BEGIN Exercise data
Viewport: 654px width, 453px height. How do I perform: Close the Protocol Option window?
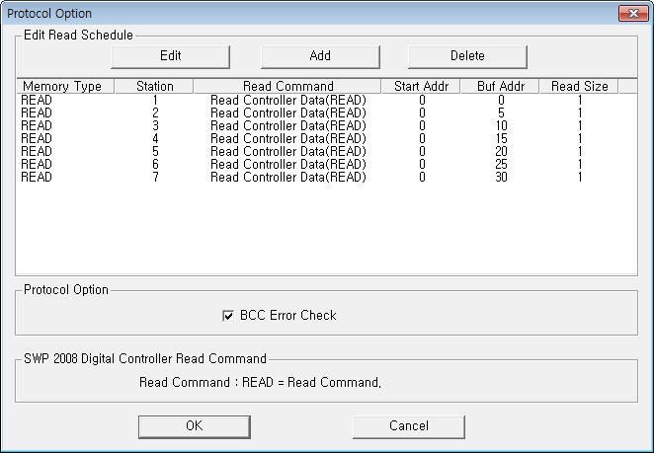point(631,14)
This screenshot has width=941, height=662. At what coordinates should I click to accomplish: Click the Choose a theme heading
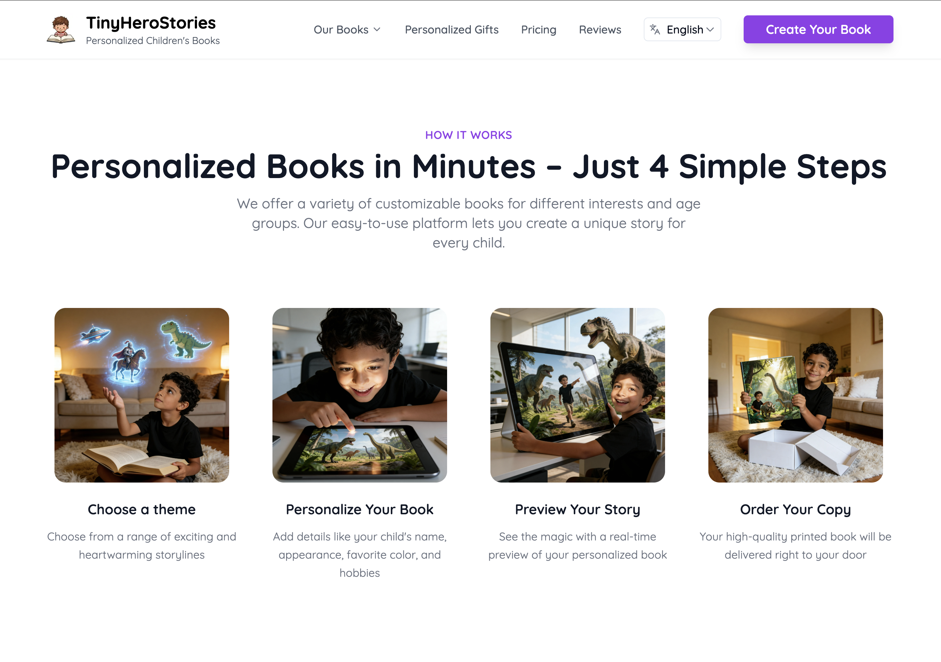point(142,509)
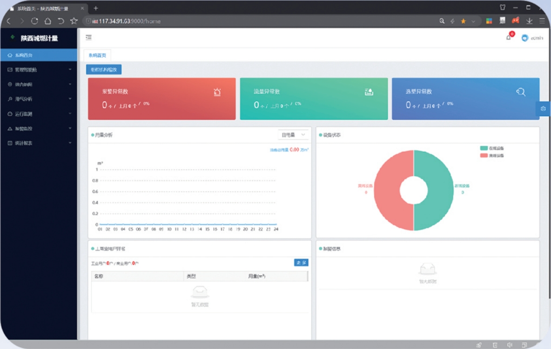Click the blue button below the tab bar
Screen dimensions: 551x349
104,69
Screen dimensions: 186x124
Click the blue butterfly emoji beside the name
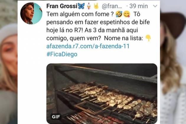point(81,6)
END Exercise data
» **Assignment**
An acceptable answer consists of the lines above from the one holding "Screen dimensions: 186x124" to the end of the data, repeated exactly and containing no pictures.

» **Finished exercise**
Screen dimensions: 186x124
Click the blue butterfly emoji beside the name
point(81,6)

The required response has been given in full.